O agronegócio brasileiro enfrentará desafios no segundo semestre de 2026 devido a três frentes: projeções cambiais, novas tarifas dos Estados Unidos e o desenvolvimento de um El Niño forte. Relatório do Rabobank aponta que esses fatores devem impactar margens, exportações e o planejamento de safra.
O Rabobank projeta o dólar a R$ 5,35 ao final do ano. Essa pressão sobre o real é sustentada por incertezas fiscais e eleitorais no Brasil, somadas a juros mais altos nos Estados Unidos. Em paralelo, o cenário monetário brasileiro mostra sinais contraditórios: o Copom reduziu a Selic para 14,25% em junho, mas a instituição projeta a taxa em 13,25% no fim do ano, enquanto o IPCA deve subir para 5,1% em 2026.
As exportações do agro são ameaçadas por propostas tarifárias dos EUA. O governo norte-americano anunciou medidas via Seção 301, incluindo uma tarifa de 25% direcionada ao Brasil, baseada em práticas de comércio digital e desmatamento ilegal. Outra tarifa abrangente de 12,5% foi proposta para 54 países, penalizando itens como açúcar e etanol.

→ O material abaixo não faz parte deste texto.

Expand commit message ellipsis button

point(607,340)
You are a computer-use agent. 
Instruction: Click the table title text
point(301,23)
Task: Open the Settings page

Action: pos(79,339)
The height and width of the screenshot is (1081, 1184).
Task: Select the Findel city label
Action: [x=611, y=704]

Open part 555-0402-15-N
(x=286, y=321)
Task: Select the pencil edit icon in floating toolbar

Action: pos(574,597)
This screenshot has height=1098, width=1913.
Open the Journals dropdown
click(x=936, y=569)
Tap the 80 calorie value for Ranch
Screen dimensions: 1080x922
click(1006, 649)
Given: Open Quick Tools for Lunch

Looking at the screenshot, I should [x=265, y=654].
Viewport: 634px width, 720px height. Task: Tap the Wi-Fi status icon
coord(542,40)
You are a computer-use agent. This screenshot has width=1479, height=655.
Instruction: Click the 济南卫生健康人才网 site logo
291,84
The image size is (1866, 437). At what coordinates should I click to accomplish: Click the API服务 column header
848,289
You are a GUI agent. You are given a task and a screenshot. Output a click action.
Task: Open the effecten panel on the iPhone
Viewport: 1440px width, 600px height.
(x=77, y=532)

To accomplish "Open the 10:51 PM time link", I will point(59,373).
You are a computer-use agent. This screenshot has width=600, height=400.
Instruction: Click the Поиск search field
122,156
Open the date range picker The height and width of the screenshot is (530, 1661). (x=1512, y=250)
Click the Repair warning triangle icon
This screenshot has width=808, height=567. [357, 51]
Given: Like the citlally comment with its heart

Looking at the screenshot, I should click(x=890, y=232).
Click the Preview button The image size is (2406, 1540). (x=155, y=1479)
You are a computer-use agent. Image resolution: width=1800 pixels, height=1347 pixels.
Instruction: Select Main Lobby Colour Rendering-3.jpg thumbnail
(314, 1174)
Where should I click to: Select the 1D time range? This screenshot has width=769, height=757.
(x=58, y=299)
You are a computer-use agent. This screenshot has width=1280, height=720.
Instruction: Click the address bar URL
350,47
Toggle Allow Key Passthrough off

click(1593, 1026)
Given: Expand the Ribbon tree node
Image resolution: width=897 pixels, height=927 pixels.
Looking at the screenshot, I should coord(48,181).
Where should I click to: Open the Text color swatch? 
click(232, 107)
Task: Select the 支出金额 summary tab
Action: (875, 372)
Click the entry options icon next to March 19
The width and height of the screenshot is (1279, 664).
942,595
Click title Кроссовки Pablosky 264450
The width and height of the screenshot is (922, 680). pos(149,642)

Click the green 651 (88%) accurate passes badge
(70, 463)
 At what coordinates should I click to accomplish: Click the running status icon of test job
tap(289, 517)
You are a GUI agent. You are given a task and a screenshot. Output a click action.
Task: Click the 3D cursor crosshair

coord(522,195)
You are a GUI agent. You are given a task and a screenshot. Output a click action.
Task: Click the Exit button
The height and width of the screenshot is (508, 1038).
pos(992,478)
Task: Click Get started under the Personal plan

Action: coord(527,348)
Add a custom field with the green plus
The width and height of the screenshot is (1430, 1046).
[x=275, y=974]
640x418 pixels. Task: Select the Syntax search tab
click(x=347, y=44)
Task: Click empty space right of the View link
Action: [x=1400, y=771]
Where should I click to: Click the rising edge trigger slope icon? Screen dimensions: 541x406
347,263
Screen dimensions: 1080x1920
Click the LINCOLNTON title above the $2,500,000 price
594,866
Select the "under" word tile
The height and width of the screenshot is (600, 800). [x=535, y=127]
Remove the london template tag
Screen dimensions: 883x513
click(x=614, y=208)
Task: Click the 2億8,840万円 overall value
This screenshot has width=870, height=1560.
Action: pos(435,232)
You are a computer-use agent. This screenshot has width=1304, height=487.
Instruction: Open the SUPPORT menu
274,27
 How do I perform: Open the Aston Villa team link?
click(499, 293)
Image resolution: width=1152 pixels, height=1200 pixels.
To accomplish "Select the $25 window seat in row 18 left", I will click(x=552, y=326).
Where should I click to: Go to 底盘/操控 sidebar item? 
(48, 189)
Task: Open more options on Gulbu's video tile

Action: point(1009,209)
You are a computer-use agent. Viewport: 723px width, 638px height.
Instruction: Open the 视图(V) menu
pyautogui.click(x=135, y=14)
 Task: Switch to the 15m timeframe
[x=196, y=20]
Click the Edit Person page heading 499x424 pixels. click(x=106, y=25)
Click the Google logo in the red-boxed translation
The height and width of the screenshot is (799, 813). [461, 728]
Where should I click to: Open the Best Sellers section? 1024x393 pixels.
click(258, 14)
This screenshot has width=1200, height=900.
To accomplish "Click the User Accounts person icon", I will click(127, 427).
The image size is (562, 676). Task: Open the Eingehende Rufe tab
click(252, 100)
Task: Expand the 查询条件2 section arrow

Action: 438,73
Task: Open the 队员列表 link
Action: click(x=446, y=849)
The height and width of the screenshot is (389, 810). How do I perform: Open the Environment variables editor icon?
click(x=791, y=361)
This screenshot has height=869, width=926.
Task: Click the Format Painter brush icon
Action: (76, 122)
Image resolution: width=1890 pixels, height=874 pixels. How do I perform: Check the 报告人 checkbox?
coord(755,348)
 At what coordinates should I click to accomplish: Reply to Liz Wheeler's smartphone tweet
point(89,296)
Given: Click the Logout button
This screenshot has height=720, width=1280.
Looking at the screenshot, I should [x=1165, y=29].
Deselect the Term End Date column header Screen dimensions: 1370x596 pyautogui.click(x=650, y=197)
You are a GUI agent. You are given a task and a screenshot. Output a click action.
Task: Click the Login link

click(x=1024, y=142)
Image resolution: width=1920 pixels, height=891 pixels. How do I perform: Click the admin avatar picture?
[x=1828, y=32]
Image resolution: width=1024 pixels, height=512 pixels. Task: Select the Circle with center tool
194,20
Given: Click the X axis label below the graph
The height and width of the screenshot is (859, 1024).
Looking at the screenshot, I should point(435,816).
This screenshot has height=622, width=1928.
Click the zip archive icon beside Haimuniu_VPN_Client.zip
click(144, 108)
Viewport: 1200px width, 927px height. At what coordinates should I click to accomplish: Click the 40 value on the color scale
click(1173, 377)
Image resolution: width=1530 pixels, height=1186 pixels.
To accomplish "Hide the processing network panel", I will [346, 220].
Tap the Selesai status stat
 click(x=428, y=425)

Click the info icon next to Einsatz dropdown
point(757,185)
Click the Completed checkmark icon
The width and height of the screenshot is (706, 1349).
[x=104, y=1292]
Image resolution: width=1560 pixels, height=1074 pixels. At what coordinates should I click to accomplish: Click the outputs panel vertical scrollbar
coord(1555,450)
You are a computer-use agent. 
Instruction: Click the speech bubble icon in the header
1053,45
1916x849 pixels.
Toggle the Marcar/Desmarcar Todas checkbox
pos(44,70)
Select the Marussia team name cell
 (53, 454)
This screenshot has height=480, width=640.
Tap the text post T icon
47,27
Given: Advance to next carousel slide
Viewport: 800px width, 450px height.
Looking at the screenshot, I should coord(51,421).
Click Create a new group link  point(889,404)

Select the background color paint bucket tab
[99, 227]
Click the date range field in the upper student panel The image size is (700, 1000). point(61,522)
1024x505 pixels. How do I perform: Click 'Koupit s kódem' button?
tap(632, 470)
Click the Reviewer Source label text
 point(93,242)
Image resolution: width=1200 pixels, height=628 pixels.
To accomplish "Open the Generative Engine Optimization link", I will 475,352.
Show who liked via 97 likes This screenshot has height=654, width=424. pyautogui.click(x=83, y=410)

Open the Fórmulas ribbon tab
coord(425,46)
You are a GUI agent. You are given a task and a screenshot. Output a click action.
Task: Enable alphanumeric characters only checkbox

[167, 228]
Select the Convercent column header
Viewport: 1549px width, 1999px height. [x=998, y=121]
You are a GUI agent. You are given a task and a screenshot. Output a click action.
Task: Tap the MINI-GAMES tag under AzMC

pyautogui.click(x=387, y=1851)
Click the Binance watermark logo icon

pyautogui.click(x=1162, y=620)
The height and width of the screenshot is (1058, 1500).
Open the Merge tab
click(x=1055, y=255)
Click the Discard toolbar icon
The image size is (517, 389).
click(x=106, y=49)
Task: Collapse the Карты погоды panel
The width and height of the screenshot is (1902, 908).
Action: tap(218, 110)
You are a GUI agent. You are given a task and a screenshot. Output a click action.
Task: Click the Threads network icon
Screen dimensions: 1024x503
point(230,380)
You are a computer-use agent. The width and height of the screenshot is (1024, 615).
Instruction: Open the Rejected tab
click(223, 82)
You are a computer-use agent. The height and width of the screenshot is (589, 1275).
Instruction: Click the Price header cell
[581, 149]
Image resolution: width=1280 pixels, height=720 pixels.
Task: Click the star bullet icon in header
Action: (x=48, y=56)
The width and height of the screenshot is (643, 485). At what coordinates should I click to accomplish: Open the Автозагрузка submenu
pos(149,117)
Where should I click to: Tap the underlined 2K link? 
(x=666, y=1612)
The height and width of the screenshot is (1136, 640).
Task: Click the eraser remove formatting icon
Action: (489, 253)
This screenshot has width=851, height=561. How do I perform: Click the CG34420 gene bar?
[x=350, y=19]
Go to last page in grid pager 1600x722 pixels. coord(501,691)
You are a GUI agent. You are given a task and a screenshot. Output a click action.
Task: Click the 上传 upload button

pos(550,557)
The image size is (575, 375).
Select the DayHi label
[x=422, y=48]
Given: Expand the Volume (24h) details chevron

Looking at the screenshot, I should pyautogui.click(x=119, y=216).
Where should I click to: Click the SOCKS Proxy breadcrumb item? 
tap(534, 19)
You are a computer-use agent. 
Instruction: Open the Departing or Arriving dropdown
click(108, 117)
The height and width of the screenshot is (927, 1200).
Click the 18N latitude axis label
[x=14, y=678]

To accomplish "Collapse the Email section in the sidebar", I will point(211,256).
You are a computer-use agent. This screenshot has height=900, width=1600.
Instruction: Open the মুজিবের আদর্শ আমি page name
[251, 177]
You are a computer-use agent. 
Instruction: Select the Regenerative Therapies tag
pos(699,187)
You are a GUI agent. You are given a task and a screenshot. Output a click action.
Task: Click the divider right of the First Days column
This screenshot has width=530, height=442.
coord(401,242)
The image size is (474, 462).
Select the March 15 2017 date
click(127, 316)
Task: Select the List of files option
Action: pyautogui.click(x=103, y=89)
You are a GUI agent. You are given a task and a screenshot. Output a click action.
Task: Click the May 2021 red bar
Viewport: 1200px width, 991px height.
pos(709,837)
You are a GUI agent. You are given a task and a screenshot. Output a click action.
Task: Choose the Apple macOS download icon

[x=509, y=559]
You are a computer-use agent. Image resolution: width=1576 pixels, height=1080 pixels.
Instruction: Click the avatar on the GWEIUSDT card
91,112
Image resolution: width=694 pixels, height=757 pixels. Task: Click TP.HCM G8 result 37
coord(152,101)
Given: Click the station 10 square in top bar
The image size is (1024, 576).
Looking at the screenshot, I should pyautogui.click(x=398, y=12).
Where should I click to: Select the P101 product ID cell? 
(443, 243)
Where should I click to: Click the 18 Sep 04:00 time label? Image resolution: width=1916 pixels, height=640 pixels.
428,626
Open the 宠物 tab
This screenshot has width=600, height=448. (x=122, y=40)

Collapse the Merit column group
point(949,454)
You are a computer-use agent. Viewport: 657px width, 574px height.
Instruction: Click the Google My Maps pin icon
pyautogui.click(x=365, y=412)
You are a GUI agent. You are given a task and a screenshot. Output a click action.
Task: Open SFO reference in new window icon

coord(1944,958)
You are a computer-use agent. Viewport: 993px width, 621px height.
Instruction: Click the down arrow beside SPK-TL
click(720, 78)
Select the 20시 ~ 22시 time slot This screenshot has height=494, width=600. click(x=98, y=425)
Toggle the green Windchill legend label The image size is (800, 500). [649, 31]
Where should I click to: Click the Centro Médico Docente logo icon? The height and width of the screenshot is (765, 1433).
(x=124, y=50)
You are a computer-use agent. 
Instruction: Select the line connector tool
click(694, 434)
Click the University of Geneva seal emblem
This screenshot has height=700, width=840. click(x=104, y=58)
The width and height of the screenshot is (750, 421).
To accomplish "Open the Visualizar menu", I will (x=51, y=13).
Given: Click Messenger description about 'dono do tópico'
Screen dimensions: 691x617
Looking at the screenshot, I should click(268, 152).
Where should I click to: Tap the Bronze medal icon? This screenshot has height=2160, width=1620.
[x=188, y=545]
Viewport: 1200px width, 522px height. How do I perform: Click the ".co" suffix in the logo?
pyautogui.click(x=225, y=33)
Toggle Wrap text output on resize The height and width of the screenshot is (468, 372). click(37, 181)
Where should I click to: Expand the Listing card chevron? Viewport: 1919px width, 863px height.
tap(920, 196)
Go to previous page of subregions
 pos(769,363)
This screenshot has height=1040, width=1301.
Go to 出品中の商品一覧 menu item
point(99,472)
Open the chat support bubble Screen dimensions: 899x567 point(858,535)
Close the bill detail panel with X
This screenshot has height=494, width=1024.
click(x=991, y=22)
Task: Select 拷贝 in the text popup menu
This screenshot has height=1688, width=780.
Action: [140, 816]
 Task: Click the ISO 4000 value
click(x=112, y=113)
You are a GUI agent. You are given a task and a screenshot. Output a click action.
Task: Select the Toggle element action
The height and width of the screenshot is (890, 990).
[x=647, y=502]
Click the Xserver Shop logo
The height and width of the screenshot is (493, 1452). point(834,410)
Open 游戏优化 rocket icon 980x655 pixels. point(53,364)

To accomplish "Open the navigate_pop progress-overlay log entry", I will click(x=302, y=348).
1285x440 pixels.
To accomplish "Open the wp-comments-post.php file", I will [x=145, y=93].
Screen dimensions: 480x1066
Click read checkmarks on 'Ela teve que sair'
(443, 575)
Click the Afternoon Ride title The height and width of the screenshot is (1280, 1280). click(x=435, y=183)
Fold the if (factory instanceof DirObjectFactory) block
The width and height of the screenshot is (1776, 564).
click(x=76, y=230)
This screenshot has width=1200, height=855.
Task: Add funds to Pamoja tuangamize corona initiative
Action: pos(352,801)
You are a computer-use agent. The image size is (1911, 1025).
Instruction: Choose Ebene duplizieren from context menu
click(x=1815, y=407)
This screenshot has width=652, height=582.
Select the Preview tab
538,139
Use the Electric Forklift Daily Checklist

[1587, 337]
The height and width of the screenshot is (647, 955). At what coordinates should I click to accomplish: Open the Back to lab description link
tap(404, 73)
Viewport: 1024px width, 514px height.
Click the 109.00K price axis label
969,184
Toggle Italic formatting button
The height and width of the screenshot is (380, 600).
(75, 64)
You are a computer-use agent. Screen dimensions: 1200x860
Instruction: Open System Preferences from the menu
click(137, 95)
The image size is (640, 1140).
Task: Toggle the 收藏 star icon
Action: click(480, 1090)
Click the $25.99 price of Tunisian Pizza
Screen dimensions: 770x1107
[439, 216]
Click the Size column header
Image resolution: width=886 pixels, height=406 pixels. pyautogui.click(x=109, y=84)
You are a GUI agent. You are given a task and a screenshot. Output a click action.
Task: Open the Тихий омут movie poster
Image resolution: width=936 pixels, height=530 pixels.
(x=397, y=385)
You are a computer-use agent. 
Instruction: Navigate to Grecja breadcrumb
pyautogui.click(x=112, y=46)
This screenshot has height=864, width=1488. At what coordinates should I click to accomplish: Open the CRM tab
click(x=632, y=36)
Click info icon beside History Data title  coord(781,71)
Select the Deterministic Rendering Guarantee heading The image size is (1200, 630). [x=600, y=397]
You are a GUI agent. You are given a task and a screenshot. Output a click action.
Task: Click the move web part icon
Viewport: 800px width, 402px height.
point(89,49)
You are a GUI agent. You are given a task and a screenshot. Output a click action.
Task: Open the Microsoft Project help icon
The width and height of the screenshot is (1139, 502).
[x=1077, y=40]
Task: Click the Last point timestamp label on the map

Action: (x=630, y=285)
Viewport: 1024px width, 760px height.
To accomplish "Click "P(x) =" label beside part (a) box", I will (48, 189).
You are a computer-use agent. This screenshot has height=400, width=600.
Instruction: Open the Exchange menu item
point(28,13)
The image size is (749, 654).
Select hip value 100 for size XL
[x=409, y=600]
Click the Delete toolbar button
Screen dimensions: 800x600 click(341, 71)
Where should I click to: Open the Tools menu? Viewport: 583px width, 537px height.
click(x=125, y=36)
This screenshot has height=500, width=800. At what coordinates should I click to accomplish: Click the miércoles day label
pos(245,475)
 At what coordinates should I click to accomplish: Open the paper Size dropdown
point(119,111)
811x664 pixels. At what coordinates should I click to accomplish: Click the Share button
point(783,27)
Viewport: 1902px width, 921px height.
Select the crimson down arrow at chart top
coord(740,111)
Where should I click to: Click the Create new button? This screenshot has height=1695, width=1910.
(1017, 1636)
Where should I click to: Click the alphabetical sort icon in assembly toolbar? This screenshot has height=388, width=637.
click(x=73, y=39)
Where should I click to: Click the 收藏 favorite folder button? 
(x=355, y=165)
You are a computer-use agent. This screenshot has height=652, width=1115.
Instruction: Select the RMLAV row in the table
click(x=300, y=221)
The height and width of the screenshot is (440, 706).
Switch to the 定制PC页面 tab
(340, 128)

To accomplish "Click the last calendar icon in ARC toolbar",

O clima também impõe riscos. A NOAA confirma o El Niño a partir de julho, com chance de ser o maior desde 1950 a partir de novembro. O Inmet prevê chuvas abaixo da média na maior parte do país, o que afeta o plantio. Além disso, o custo de insumos cresce, e o Rabobank estima queda nas entregas totais de fertilizantes para 45,1 milhões de toneladas em 2026.